Count every line of the material that holds the string "from". Respond with the total only.

━━━ Data provided

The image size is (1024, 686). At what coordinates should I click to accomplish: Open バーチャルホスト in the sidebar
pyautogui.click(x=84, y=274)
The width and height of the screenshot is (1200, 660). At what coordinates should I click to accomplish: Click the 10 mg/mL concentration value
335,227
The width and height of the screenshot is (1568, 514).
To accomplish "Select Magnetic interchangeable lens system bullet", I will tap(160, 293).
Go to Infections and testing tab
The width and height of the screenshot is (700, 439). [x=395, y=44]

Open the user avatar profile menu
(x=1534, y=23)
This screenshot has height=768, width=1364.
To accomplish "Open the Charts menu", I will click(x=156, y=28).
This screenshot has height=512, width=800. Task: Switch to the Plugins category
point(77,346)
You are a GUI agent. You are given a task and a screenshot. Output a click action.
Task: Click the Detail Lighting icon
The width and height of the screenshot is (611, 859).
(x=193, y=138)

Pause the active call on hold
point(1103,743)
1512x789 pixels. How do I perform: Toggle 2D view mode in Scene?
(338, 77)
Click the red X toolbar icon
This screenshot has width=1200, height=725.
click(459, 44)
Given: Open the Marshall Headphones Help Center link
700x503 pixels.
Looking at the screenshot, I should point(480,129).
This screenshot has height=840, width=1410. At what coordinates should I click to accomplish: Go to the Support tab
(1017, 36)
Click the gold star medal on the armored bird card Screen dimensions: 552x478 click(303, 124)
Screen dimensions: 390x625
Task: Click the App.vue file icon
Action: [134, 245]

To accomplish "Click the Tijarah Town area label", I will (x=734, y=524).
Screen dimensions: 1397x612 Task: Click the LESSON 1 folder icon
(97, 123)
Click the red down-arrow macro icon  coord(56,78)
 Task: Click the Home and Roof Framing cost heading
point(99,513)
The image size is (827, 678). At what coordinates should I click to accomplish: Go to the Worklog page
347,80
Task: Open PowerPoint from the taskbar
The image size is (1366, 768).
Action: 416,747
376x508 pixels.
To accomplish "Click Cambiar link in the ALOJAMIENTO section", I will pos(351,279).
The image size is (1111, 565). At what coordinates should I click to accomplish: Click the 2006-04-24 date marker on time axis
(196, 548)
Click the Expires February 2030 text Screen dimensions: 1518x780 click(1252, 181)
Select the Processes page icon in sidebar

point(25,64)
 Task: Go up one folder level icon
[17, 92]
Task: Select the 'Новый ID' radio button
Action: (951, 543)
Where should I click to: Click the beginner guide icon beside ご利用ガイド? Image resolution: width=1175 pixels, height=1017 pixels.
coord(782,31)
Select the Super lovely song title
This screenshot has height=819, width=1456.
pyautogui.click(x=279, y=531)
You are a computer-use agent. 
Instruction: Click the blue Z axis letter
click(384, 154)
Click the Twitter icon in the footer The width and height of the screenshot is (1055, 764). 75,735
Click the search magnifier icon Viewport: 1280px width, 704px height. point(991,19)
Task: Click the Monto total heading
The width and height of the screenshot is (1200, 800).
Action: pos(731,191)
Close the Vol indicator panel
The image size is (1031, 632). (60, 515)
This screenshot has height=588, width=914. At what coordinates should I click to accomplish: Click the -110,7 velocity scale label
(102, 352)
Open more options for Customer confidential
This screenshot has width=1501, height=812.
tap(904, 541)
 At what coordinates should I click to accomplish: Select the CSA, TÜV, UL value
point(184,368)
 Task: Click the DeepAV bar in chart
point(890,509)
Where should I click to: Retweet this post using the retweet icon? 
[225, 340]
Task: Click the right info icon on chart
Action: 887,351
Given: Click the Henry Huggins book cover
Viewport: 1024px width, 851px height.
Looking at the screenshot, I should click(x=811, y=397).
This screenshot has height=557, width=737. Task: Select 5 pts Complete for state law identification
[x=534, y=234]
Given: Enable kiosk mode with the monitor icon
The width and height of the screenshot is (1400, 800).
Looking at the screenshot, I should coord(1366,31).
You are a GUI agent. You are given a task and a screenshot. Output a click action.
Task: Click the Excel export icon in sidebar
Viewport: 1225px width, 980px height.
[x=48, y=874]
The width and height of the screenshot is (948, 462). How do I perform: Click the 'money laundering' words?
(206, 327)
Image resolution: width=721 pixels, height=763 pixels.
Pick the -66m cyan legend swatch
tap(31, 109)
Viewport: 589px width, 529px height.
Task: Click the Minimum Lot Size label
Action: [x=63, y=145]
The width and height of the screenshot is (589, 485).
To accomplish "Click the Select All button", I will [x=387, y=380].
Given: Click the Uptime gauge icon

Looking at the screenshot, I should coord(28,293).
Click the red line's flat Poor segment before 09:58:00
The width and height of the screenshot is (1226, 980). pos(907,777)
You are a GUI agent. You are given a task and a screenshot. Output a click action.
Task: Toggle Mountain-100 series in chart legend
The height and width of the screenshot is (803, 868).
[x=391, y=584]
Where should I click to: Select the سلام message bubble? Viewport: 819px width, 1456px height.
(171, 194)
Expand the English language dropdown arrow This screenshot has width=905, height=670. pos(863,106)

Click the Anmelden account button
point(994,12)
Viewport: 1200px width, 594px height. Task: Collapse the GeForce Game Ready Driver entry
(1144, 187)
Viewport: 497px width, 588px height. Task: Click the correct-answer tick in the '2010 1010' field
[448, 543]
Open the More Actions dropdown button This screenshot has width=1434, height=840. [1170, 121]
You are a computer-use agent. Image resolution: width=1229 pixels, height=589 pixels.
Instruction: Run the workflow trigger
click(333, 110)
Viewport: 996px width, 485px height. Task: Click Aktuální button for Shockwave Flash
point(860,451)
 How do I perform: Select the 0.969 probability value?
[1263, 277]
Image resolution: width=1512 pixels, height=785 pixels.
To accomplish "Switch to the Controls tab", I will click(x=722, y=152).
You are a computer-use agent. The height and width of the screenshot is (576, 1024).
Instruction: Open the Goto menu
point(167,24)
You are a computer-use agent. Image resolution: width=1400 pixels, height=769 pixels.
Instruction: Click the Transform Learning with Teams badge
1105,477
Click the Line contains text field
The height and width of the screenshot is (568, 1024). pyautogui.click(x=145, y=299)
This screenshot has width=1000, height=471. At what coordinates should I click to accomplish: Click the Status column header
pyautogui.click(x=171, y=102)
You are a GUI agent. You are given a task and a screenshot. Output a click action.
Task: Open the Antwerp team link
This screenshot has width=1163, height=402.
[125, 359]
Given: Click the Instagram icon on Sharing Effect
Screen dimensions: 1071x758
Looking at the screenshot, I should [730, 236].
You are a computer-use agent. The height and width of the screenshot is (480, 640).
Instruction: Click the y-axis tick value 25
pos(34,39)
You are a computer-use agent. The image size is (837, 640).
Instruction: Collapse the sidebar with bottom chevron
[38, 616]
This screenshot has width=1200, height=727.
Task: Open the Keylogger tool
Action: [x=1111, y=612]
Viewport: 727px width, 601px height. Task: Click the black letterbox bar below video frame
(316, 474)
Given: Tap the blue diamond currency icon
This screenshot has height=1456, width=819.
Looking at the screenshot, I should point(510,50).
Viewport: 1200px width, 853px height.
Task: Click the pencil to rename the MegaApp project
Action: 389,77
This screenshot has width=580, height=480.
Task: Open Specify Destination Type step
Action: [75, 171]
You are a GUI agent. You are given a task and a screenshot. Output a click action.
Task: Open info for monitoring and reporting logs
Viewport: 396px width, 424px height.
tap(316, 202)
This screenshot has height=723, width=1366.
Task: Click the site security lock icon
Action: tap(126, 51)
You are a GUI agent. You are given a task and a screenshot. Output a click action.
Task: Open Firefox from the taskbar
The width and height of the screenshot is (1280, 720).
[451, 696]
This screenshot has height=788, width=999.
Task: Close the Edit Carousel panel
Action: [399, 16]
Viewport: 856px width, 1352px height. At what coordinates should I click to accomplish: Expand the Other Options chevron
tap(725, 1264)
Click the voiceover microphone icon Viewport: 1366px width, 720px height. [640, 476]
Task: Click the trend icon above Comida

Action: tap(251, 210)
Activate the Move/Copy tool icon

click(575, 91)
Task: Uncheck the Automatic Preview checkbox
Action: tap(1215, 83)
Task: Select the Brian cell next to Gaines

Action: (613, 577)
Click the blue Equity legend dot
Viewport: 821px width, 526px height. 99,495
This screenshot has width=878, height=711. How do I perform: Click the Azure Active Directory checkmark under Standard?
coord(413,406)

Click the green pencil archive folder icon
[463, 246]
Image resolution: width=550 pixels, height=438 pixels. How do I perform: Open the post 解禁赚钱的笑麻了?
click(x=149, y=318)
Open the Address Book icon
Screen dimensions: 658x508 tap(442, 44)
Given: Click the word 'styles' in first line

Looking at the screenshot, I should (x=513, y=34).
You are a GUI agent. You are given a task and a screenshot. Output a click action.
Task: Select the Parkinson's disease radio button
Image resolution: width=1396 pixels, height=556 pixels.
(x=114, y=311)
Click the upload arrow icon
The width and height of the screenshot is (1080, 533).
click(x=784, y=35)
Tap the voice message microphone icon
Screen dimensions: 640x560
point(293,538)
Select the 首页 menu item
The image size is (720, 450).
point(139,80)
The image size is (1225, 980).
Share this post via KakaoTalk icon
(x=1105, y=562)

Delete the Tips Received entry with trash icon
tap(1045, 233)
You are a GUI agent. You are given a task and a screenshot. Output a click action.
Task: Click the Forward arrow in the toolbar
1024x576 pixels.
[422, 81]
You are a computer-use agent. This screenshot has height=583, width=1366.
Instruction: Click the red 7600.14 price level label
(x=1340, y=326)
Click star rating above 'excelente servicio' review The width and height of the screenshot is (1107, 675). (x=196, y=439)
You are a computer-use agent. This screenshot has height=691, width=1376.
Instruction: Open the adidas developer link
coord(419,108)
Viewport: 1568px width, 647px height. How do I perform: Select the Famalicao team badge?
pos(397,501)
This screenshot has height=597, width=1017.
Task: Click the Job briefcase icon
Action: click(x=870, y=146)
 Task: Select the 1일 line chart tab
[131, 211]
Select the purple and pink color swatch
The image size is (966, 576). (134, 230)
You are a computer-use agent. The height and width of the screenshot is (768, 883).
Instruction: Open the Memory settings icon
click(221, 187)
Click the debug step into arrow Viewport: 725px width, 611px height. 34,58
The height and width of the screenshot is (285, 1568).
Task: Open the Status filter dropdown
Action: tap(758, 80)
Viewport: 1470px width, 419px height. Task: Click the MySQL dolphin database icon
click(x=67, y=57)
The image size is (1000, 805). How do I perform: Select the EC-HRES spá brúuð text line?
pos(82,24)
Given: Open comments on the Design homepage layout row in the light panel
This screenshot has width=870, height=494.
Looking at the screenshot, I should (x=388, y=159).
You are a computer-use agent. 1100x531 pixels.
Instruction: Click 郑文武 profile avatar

━━━━━━

The answer:
2